Thus, a necessary and sufficient condition for the existence of no long path problem is  $s_i > 0$ ,  $\forall v_i \in V$ .

## 4 Problem Formulation

This section describes a formulation that uses first-order delay functions for the arcs in  $D_T$  and an efficient representation for the resulting delay equations. Although the algorithm is easily generalizable to arbitrary convex delay functions, the linear delay model is used for simplicity.

Let  $C_h$  and  $C_v$  denote the horizontal and vertical capacitance per unit length of the horizontal and vertical interconnect wires respectively. Let  $R_i$  denote the output resistance of module  $m_i$ . Let  $m_j$  be a fanout of  $m_i$ . The wire delay between  $m_i$  and  $m_j$  (and the arc weight  $d(v_i, v_j)$ ,  $(v_i, v_j) \in A^E$  is determined by the following equation

$$d(v_i, v_i) = R_i [C_h | x_i - x_i| + C_v | y_i - y_i|]$$
(7)

Although this delay equation is non-linear, a mathematical device can be used to convert it to an equivalent linear equation. This technique is described in a subsequent section. To simplify further discussion, the following notation is introduced. Let

$$\mathbf{w}_{\text{cell}} = \begin{bmatrix} \mathbf{x} \\ \mathbf{y} \end{bmatrix}$$

be the combined vector of x and y coordinates of cell positions. Let  $\mathbf{w}_{\text{time}}$  denote the vertex actual arrival time variables. Then

$$\mathbf{w} = \left[ \begin{array}{c} \mathbf{w}_{\text{cell}} \\ \mathbf{w}_{\text{time}} \end{array} \right]$$

is the 2M + P vector of all variables in the formulation of the problem. However, the extra (P) variables corresponding to the arrival times do not enter into the cost function, so the value of the cost function at any point is unchanged and the sparsity of the matrix representing the cost function is retained. Let

$$Q = \begin{bmatrix} B & 0 & B \\ 0 & B & 0 \\ 0 & 0 & B \end{bmatrix}$$

be the combined (2M+P)×(2M+P) matrix for the cost function and let

$$b = \begin{bmatrix} c \\ d \\ 0 \end{bmatrix}$$

Then the cost function can be writen as

$$L = 1/2(\mathbf{w}^T \mathbf{Q} \mathbf{w} + \mathbf{b}^T \mathbf{w}) \tag{8}$$

The problem of minimizing wirelength subject to timing constraints be stated as:

minimize L (NLP) subject to 
$$a_{j} \geq a_{i} + d(v_{i}, v_{j}) \qquad \forall (v_{i}, v_{j}) \in A$$
$$a_{i} \leq T_{e} \qquad \forall v_{j} \in E$$

$$a_i \ge T_{\epsilon} \qquad \forall v_i \in S \tag{9}$$

where  $d(v_i, v_i)$  is given by Equation 7.

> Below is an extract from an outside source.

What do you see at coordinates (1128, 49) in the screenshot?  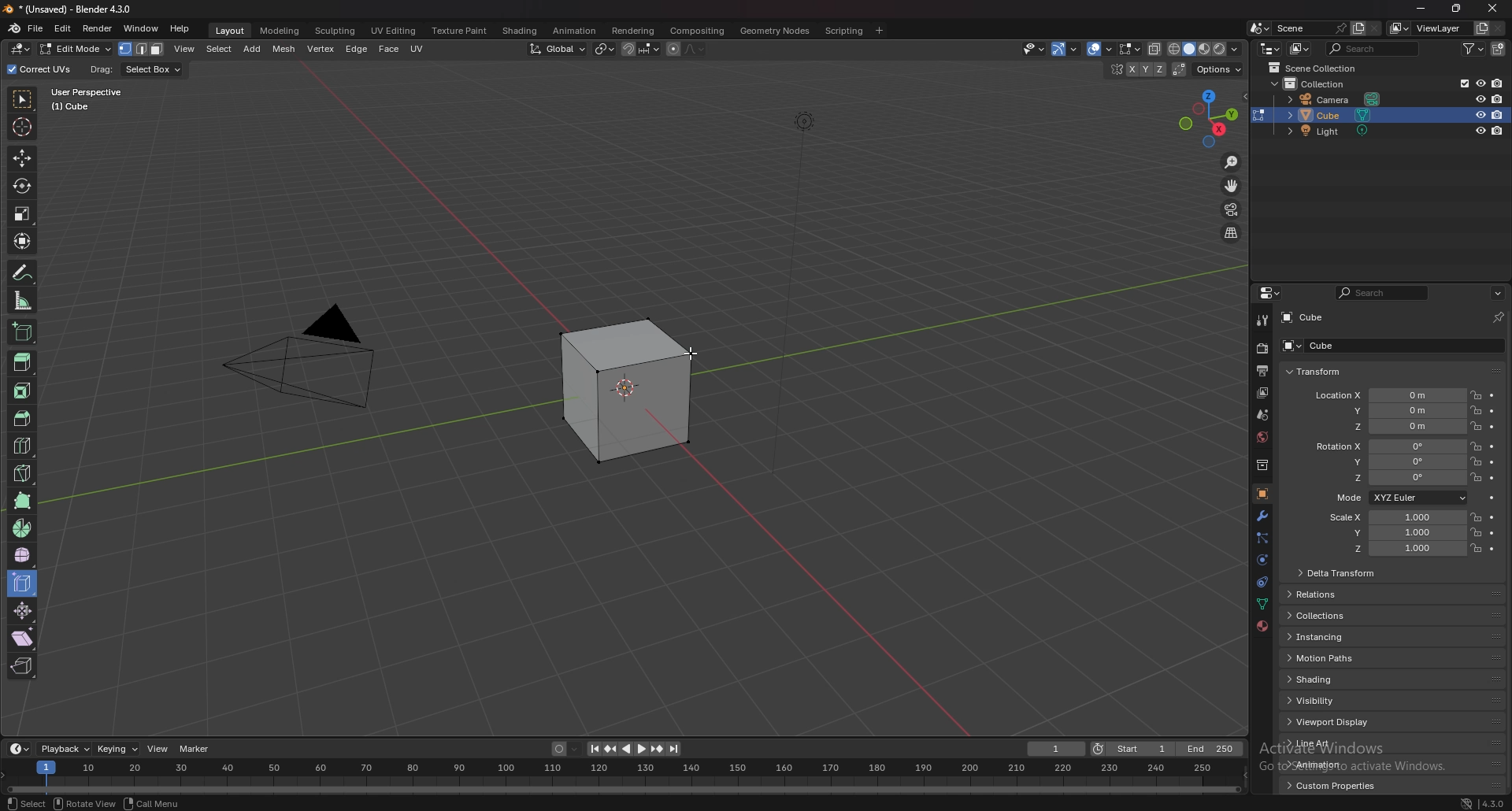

Theorem 1: If there exists at least one fixed module and the modules do not form disconnected subsets, then  $x^TBx$  and  $y^TBy$  are positive definite.

Corollary 1.1: Any relative minimum of NLP is also a global minimum.

Corollary 1.2: The satisfaction of the Kuhn-Tucker first-order optimality conditions are sufficient for a point to be a global minimizer of NLP.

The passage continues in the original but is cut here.